Background-Acute myeloid leukemia is an infrequent disease yet it is associated with high morbidity and mortality. It harbors a unique configuration of cytogenetic abnormalities and molecular mutations that can be detected using microscopic methods and molecular sequencing respectively. These genetic tests are core elements of diagnosis and prognostication in high-income countries. They are routinely incorporated in clinical decision making, allowing for the individualization of therapy. However, these tests are largely inaccessible to most patients in Kenya and therefore no data has been reported on this group of patients. Objective-To determine the chromosomal abnormalities and molecular mutations of patients diagnosed with acute myeloid leukemia presenting to the adult hemato-oncology unit of Kenyatta National Hospital. Design: A cross-sectional descriptive study. Setting: Adult hemato-oncology unit, Kenyatta National Hospital. Subjects: Patients with a morphological diagnosis of acute myeloid leukemia Sampling: Consecutive sampling Methodology- The study participants that met the inclusion criteria and consented/assented to participate were enrolled to a sample size of ten. Peripheral blood samples were collected for conventional metaphase G-banding technique and next generation sequencing methods. A study proforma was used to record the patient’s social demographics, clinical and laboratory data. Study Period: The study was done over a period of three months beginning July- September 2019 Analysis-No descriptive analysis was done due to the small sample size. Descriptive statistics are presented in tables.

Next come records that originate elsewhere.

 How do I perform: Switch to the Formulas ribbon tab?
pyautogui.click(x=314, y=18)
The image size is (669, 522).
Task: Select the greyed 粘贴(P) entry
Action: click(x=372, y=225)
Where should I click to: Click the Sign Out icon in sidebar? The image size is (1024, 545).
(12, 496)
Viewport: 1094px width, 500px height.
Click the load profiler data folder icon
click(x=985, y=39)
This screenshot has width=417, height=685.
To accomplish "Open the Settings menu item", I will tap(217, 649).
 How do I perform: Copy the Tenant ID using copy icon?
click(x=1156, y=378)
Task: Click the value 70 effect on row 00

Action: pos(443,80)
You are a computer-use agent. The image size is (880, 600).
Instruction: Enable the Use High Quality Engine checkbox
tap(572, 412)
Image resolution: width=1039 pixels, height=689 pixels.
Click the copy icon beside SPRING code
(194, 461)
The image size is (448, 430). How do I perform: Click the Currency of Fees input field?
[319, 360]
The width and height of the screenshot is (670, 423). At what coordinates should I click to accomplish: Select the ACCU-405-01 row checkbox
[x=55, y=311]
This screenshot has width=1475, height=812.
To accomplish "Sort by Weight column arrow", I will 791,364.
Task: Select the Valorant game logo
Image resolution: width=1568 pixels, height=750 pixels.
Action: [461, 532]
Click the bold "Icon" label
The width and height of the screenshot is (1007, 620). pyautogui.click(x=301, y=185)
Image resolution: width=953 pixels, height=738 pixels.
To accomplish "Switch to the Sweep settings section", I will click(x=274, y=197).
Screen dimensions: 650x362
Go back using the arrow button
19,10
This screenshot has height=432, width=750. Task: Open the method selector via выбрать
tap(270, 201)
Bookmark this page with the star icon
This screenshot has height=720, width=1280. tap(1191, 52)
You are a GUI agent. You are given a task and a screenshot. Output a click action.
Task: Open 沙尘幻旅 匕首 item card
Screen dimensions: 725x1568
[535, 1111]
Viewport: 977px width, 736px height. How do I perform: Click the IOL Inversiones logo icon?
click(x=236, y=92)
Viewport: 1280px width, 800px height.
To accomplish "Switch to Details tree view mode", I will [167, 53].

Results: Ten patients underwent cytogenetic analysis and next generation sequencing using the Ampliseq for Illumina myeloid panel. Cytogenetic studies yielded no results. There were 29 mutations detected across 13 commonly mutated genes. At least one mutation was detected

for all the patients. Three patients with TP53 mutations were classifiable under the ELN adverse prognostic group. Conclusions: The study demonstrated that patients with AML in KNH do have deleterious mutations that impart a unique genomic spectrum for each and every patient and contribute to the heterogeneity of disease outcomes among the patients. Lack of cytogenetic analysis and subsequently the results precludes us from drawing definite conclusions on the prognostic effect of these mutations.